The problem is the following: I segment nasal turbinates in rodents and use Biomedisa. When I take my CT scans, I need to orient them in 3D Slicer, so I create a Transform and adjust the orientation. After that, I generate the slices that will be used by Biomedisa.

After this step, I upload them to Biomedisa, retrieve the file it generates, and load it into 3D Slicer. I click on the option in Data, “convert labelmap to segmentation node.” Then, I use ImageStack from SlicerMorph to upload the CT scans.

I then take the Transform I created earlier with the slices and, in another scene, apply it to the segmentation that came from Biomedisa and to the volume I uploaded—but they end up completely separated.

What am I doing wrong?

Have you tried using the Biomedisa extension? This would keep everything in Slicer. I’m guessing that perhaps your issue is related to rearranging image axes in the export-import process.

Hi,

take a look at this information:

Maybe that´s also the case in your situation?

Best,
Markus

This is a classic RAS/LPS coordinate mismatch.

Looking at your screenshots, the segmentation labels are spatially correct relative to each other but displaced and rotated relative to the scan volume. That is the exact signature of an axis flip happening during export or import, not a segmentation error.

A few things to check in order:

  1. What format did you export and reimport the segmentation through?

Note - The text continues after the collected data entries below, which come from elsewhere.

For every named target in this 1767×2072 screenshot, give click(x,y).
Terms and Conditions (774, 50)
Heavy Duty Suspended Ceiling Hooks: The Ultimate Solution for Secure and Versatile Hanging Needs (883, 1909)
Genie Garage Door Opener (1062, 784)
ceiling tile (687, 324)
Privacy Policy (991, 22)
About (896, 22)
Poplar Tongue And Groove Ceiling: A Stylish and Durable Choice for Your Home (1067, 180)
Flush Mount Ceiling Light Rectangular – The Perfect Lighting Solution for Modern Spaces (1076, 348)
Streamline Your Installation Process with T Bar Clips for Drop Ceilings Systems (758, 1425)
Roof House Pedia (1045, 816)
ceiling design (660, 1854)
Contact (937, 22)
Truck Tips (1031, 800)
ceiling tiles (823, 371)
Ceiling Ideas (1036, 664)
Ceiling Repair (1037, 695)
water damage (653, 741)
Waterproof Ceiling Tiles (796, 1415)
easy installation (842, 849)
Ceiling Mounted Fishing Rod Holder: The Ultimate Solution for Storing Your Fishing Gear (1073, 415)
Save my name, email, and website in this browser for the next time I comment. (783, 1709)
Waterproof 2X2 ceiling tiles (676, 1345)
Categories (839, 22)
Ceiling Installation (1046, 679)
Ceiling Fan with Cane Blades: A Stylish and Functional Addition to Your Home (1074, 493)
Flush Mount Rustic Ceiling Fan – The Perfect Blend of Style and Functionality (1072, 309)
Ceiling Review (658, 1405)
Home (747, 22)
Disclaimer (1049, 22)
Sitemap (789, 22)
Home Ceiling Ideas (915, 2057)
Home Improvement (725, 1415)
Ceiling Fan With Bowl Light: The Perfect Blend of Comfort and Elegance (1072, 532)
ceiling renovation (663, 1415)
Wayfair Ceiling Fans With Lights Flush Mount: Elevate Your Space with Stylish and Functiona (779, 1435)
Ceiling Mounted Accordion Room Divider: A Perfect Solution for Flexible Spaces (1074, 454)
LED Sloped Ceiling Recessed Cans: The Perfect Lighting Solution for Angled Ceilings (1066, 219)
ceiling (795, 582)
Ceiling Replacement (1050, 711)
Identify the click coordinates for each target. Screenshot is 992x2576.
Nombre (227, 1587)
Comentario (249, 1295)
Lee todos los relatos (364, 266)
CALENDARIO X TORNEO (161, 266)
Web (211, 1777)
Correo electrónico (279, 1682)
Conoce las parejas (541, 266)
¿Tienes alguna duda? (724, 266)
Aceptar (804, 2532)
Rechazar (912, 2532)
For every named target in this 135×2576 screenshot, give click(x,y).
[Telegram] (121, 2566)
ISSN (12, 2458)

STL, OBJ, and PLY historically had this issue in Slicer versions before 4.11 revision 28794
  2. If you are on a current Slicer version, check whether your transform matrix has any negative diagonal values, which would indicate an axis inversion is baked into the transform
  3. The transform matrix visible in your screenshot shows 0.99, -0.99 values which suggests a near-180 degree rotation is already applied, worth checking if that is intentional or a symptom

The fix depends on exactly where in your pipeline the flip is introduced. It is a quick solve once you identify the step.